Actually, those last two words pretty much summarize the entire movie. I'm not sure if you've ever seen it, and if you haven't, I'm only going to include the basic details as to spare you the pain of having this wonderful movie's plot and ideas spoiled. Basically, An unhappy woman travels to three different destinations over the course of a year and rediscovers herself. I understand that that may sound a bit cliché, but I assure you, the film in it's entirety is not.
Travel has always sparked a sort of curiosity inside of me and I've grown to understand that it can have an effect on the person you (think you) are, so just the fact that three very beautiful and interesting destinations were featured in the film fuelled my desire to watch it enough, let alone the entire idea the movie was meant to portray.
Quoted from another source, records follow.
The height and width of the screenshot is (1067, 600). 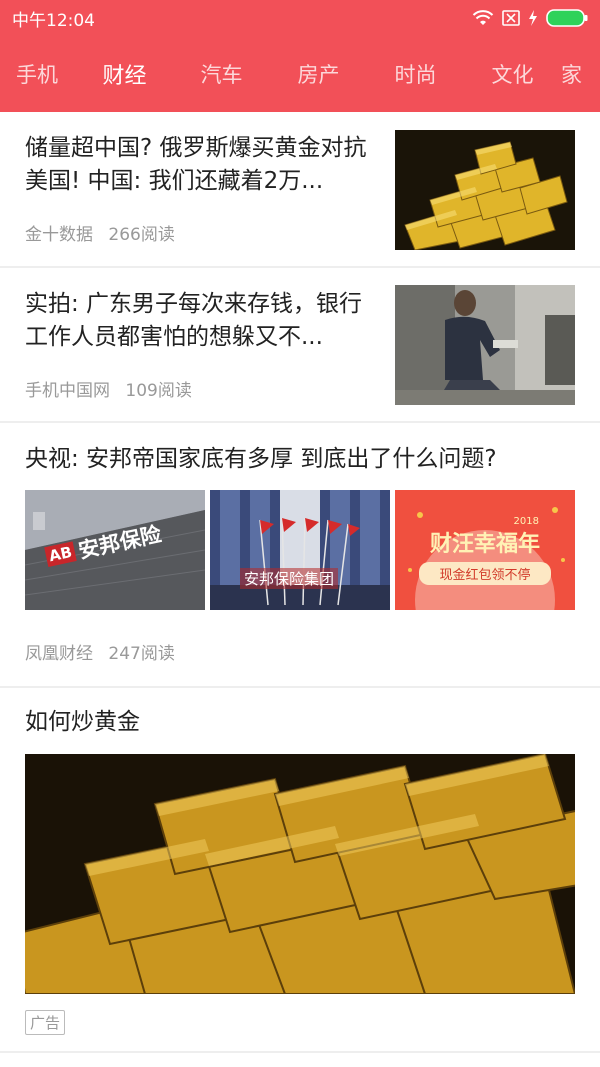 I want to click on status-time: 中午12:04, so click(x=54, y=20).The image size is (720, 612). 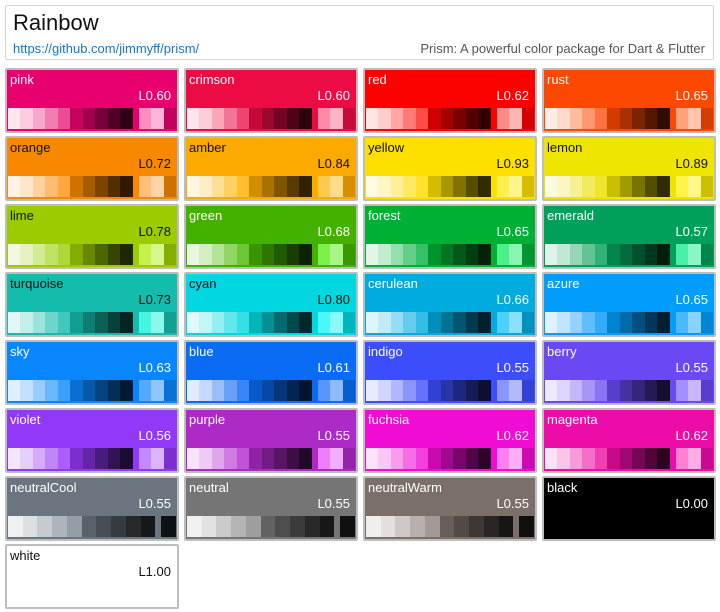 What do you see at coordinates (450, 168) in the screenshot?
I see `color-card-yellow: yellow L0.93` at bounding box center [450, 168].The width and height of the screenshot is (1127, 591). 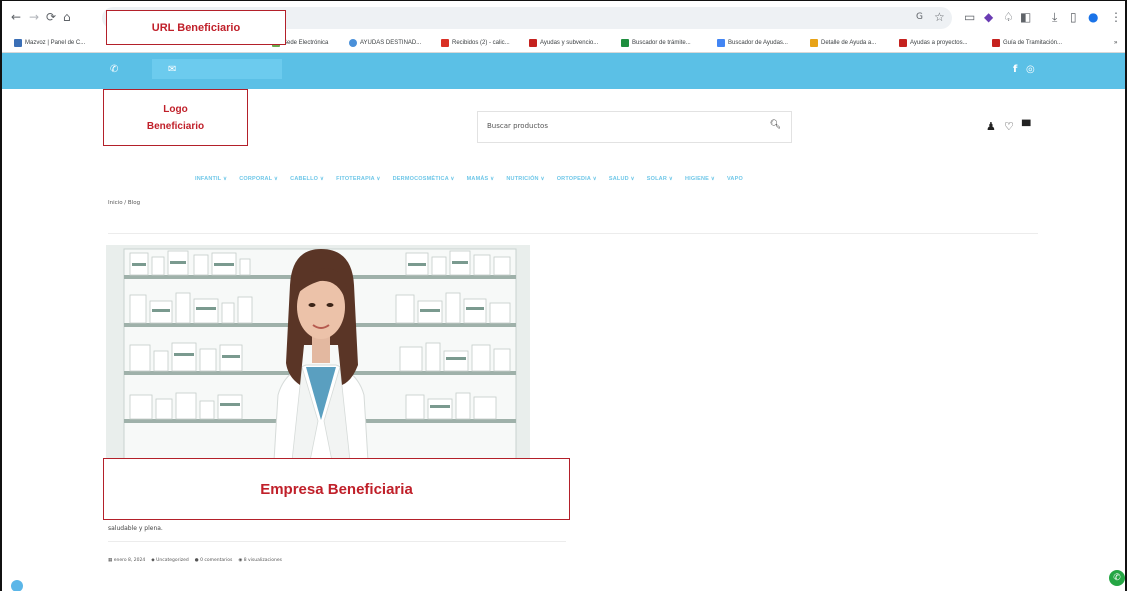 What do you see at coordinates (114, 70) in the screenshot?
I see `phone-icon: ✆` at bounding box center [114, 70].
Many notable quotes aside, this movie really did leave me wondering what I was doing with my life. If I want something, I should go for it. If I love someone, I should tell them. If I have the opportunity to help another, I should do all I can to make a change. If I'm tired of the life I'm living right now, there are so many ways I can change it. And, like I said, who knows?! Who knows what will happen? Most likely, the end result will always be better than what I entered the situation with.
I was also reminded of all my friends and acquaintances. The other day I was sitting in class watching everyone else in the room not to be creepy, but just to observe. I watched their faces, they way their mouthes moved and their eyes displayed emotion when they spoke, they way they looked when they thought they weren't being seen. Reality hit me like a brick: All these people, all their lives, how much they've grown and changed and lived and felt and learned and remembered and forgotten. How beautiful they all are. Looking at their faces, I realized that all those people had lived their lives in just the right way for them to enter and alter mine and many others. They all made the choices to get here, to be alive in this very spot. Maybe some are happy, and maybe some aren't, but I hope they all remember they have the power to change their lives in so many ways, and that that power can be used whenever they feel like it.
At any time things can change. So: Who knows? That's what this movie taught me. I acknowledge the fact that there were other and deeper meanings to the movie, but this was the thought that stuck with me the most when the credits began to roll.
I write this mostly as a reminder to myself to (read the book and) remember that message. The message of Who Knows. Because really, who does?